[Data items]
══════════════════════════════

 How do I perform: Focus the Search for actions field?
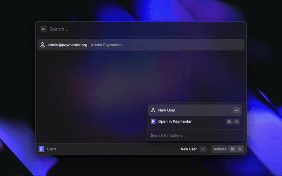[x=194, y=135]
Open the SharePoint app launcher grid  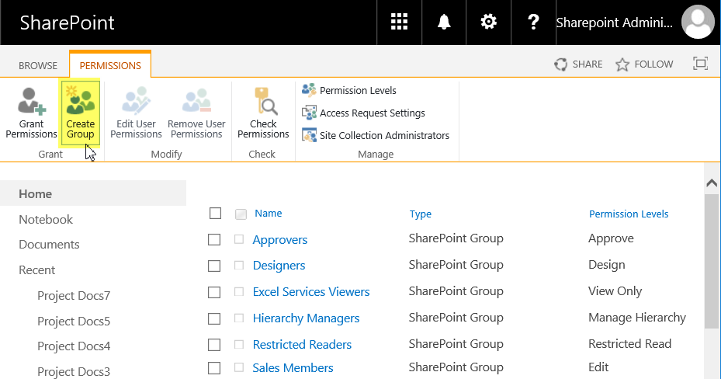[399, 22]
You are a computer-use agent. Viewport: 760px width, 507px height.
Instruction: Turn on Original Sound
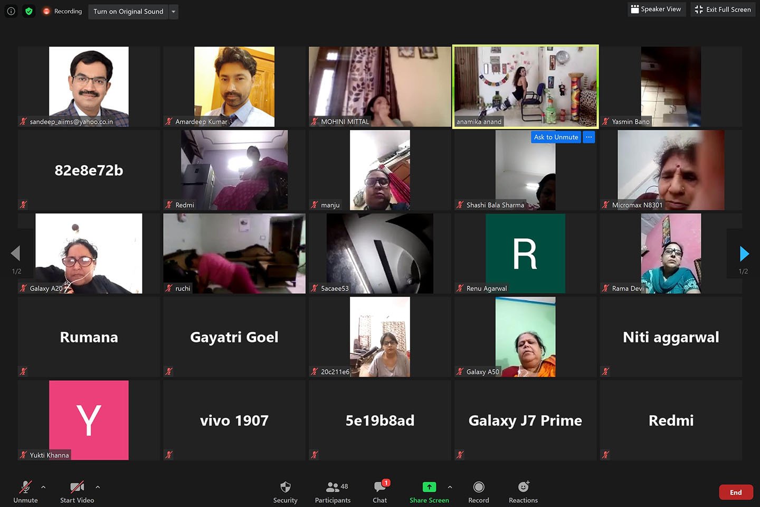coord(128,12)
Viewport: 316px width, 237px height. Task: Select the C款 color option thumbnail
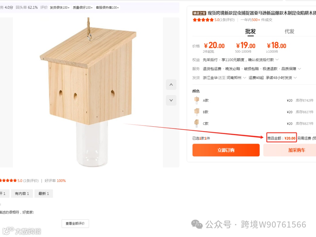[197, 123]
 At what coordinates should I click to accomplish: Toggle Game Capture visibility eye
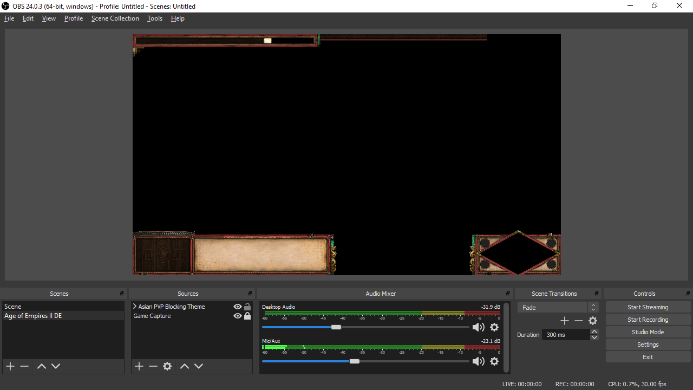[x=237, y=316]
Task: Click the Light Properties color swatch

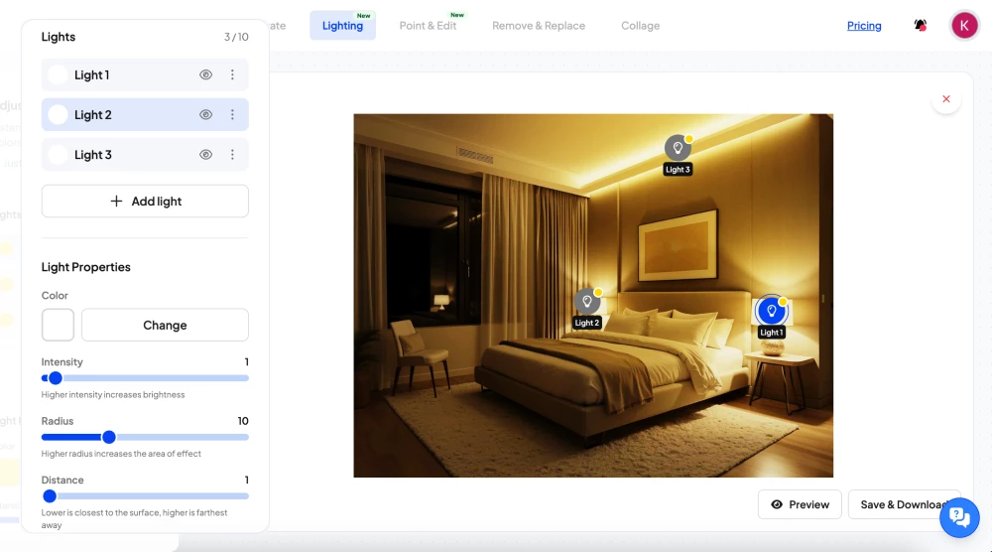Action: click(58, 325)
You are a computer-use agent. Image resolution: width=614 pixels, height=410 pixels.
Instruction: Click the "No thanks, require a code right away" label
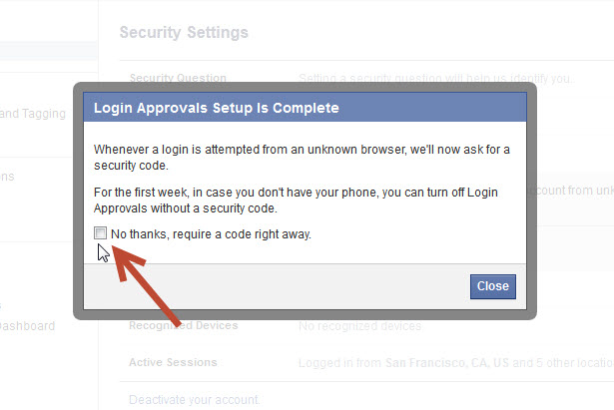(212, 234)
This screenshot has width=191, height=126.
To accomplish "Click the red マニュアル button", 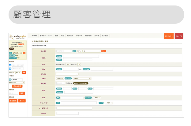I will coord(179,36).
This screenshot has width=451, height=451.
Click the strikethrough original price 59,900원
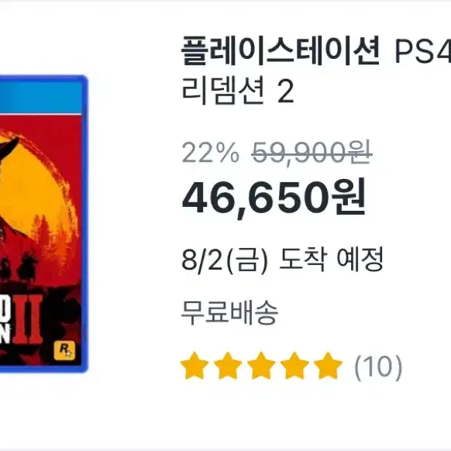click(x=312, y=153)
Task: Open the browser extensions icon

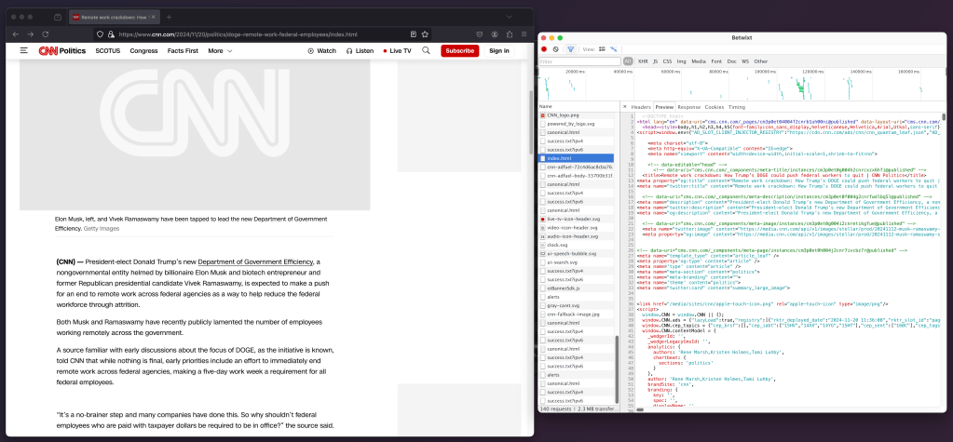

══════════════════════════════

Description of the task
The answer must be every line of the records above that holds the word "This".

Expected answer
This screenshot has width=191, height=126.
This screenshot has width=451, height=451.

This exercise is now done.